On devrait cependant constater que les groupes qui sont formés sur la base de
caractéristiques acquises plutôt qu'attribuées (p. ex. les partis politiques ; les
départements au sein d'une institution; les groupes professionnels) sont susceptibles
d'être perçus comme les acteurs légitimes (Lijpart, 1977), même si ce fait reste
controversé (voir May, 1987; J.M. van Dyke, 1977). De même, un groupe d'individus
perçu comme un "ensemble" (p. ex. le jury) est susceptible d'être perçu comme un acteur
plus légitime qu'un ensemble d'individus perçu comme un groupe.
14.
Les recherches sur l'influence des minorités, présentées dans cette section, ne font pas de
distinction entre l'influence qui cherche à toucher la masse constituante de l'exogroupe et
celle qui vise atteindre ses dirigeants.
15.
Dans ce cas, l'individu qui est une cible des tentatives d'influence de la majorité constitue
une minorité "passive". Lorsque cette minorité compte plus d'un individu, l'intérêt des
membres pour leur "déviance" proviendrait vraisemblablement du fait qu'ils ne se
coordonnent, ni ne se soutiennent les uns les autres ou, en d'autres termes, qu'ils ne
réagissent pas à la tentative d'influence comme un "groupe" mais simplement en qualité
d'individus.
16.
Même si Moscovici ne traite pas largement des conditions dans lesquelles on peut
rencontrer une "intériorisation" des opinions et des normes de la majorité, il est
important de remarquer que la stabilité relative de l'ordre social nécessite un certain degré
d'intériorisation des normes et des valeurs prédominantes.
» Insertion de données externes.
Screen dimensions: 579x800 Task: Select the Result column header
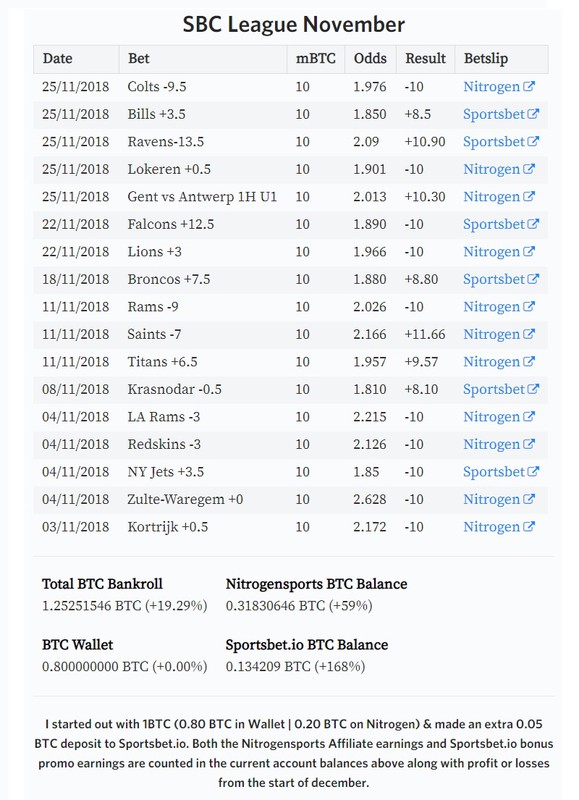pos(425,59)
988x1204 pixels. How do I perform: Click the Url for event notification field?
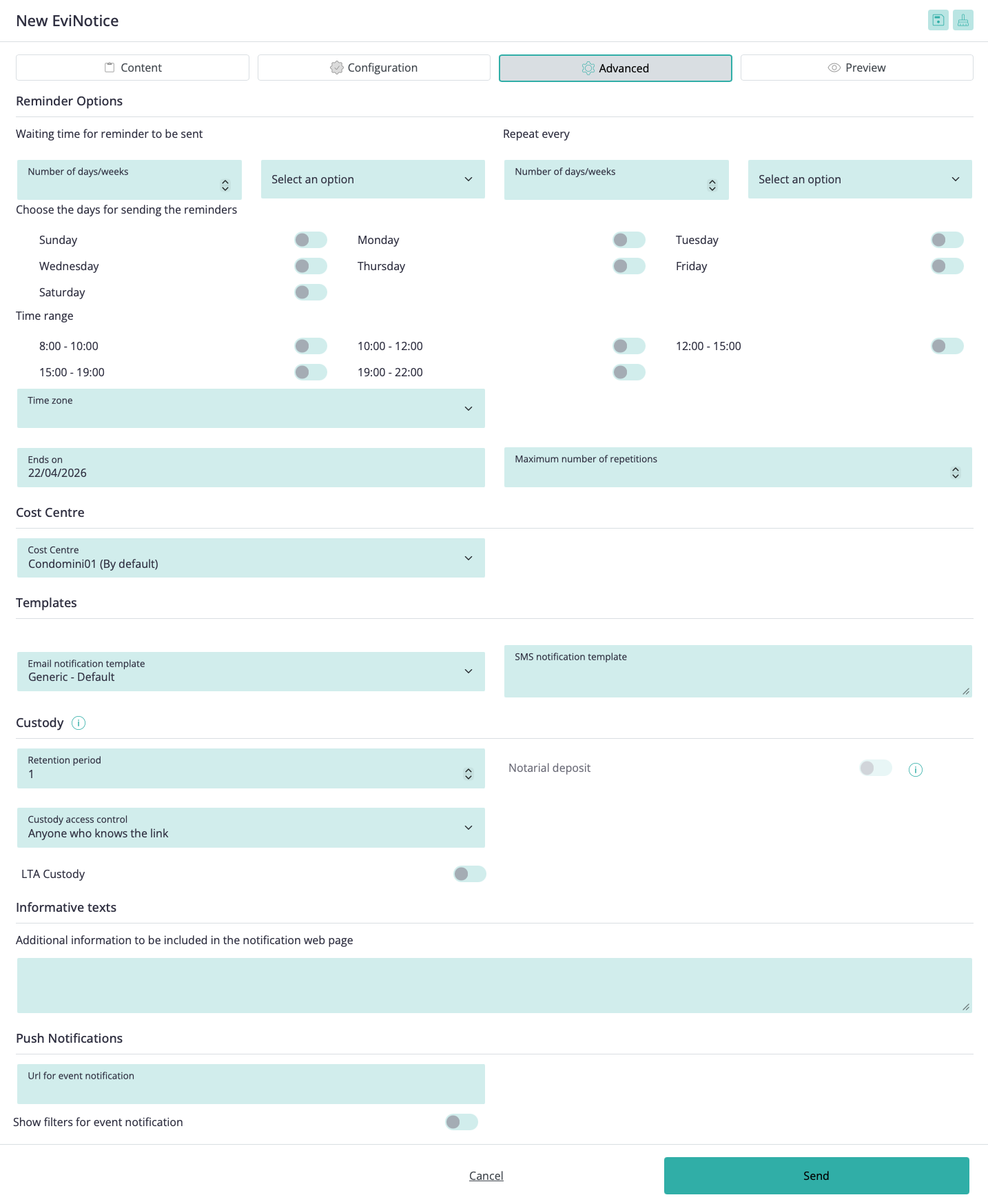[251, 1083]
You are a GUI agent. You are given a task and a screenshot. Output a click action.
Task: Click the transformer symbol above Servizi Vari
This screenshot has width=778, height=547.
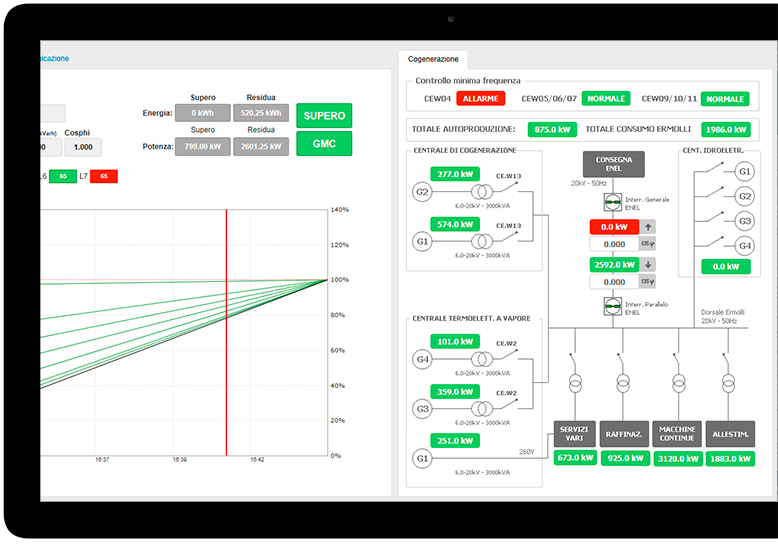tap(575, 383)
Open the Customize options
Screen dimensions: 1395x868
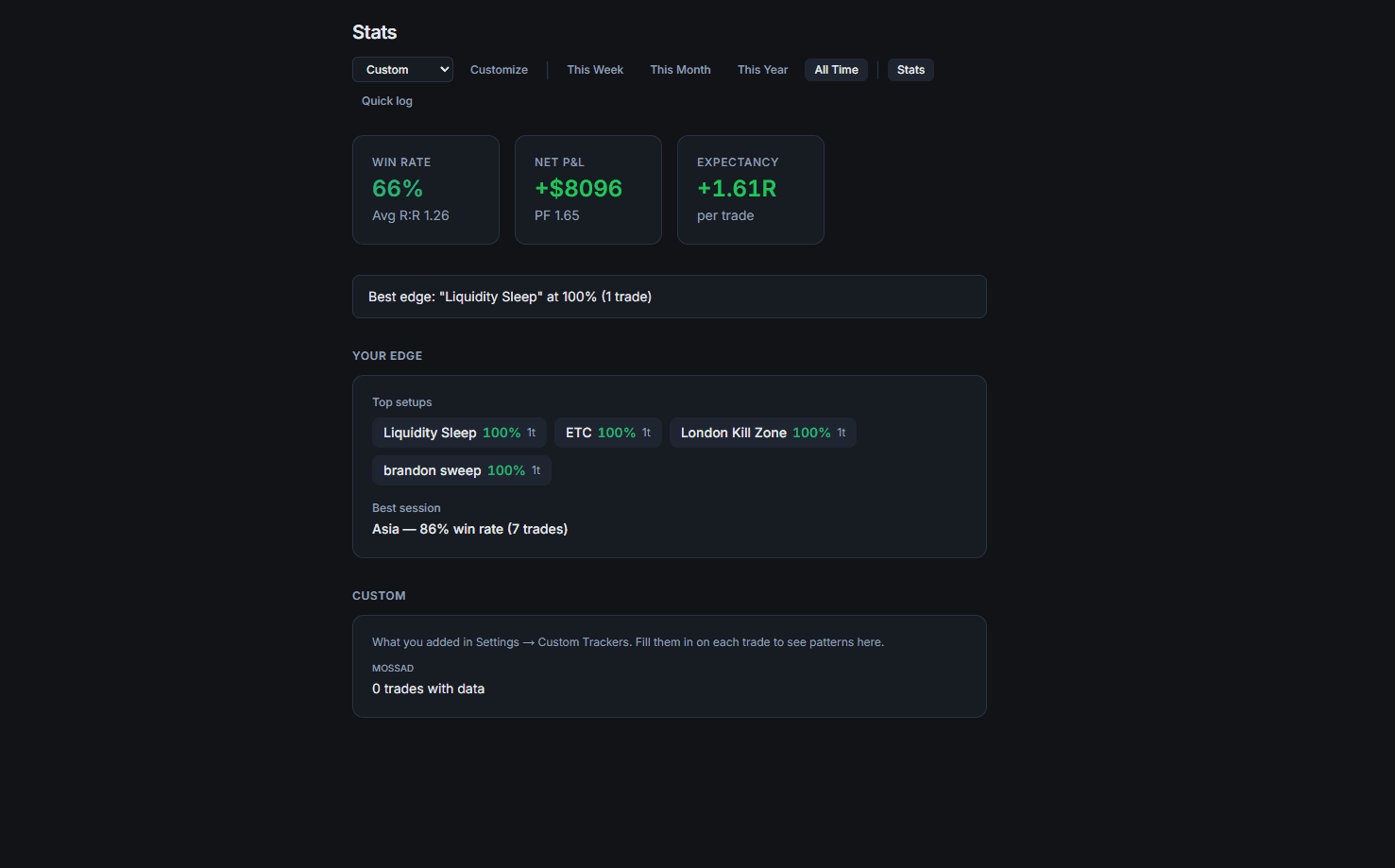(499, 69)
Une telle intériorisation n'est
pas toujours le résultat de pressions coercitives exercées par une "majorité". Il s'agit plus
vraisemblablement du résultat de processus de socialisation à long terme ainsi que de
processus de communication sociale récurrents qui engendrent les "représentations
sociales" partagées par les membres d'une culture (Farr & Moscovici, 1984).